Saved entries
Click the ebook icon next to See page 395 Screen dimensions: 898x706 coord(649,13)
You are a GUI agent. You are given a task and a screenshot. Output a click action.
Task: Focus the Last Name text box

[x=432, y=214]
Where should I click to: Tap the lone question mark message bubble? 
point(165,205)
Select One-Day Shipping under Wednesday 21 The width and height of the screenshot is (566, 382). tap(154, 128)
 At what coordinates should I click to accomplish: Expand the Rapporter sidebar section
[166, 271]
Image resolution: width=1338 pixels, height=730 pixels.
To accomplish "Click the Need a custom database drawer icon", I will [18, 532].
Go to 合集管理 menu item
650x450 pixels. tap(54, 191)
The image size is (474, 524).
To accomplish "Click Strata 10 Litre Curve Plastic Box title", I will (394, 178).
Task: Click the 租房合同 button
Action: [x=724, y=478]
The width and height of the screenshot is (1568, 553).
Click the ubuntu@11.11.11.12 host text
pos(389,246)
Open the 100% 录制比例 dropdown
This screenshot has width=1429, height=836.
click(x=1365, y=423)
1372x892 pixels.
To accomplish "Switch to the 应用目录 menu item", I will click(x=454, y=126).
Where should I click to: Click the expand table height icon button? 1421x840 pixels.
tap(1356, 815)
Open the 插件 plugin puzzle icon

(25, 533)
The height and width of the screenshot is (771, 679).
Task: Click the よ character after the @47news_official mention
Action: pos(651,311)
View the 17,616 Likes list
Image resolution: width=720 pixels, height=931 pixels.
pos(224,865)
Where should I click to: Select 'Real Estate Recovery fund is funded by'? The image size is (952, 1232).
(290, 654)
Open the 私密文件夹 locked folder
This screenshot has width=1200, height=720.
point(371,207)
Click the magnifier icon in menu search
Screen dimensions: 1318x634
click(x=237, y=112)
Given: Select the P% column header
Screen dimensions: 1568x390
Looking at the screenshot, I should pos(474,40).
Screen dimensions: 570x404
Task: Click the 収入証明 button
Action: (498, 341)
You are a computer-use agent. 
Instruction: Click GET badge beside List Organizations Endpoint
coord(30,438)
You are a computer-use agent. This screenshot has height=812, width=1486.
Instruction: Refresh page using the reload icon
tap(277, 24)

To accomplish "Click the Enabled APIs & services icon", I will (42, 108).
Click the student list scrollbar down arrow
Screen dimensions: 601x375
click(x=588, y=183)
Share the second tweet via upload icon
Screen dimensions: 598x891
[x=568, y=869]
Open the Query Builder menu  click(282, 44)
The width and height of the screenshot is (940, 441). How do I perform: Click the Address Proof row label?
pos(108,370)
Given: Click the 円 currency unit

Task brief
From the line that contains "Screen dimensions: 598x891" through the end of the records above, print every line exactly and nothing else.

Answer space
Screen dimensions: 598x891
[x=568, y=869]
Open the Query Builder menu  click(282, 44)
The width and height of the screenshot is (940, 441). How do I perform: Click the Address Proof row label?
pos(108,370)
Given: Click the 円 currency unit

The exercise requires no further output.